Task requirements: Please return every line from the entries that has the string "will" in it.

Source information:
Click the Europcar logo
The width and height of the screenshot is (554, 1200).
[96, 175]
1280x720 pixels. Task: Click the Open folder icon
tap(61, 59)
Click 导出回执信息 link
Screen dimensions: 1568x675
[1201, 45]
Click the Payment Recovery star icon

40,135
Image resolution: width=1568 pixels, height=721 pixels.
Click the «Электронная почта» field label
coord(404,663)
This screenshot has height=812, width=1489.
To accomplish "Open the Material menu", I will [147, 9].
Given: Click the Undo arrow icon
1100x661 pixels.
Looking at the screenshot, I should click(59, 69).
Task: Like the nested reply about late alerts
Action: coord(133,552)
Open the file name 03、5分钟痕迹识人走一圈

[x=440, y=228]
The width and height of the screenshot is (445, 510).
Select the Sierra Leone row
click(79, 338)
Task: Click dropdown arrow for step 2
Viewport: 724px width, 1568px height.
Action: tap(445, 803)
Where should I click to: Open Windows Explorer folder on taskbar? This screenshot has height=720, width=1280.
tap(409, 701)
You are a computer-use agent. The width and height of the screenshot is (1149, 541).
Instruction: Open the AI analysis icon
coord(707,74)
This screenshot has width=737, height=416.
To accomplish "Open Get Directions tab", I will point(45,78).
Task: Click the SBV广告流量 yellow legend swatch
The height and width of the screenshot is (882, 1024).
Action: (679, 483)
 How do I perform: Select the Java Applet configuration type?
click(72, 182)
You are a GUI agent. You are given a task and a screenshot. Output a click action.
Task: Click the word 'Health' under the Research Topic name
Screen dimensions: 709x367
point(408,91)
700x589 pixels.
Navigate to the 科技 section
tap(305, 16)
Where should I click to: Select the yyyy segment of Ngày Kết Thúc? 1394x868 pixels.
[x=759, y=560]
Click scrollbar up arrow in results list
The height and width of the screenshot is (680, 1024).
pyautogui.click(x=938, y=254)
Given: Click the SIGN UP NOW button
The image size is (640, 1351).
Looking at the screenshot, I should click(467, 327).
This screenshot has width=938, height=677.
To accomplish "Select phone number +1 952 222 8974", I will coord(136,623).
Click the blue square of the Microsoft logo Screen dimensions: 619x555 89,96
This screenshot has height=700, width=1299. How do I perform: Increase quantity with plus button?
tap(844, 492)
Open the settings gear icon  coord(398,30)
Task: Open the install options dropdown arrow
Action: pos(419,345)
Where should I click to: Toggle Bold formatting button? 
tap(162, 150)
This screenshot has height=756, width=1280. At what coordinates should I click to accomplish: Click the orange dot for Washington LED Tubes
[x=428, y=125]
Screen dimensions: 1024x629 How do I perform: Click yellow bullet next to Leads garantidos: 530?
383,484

Response to this exercise:
To accomplish "Open the Material menu", I will [147, 9].
To accomplish "Open Get Directions tab", I will point(45,78).
To accomplish "Select phone number +1 952 222 8974", I will coord(136,623).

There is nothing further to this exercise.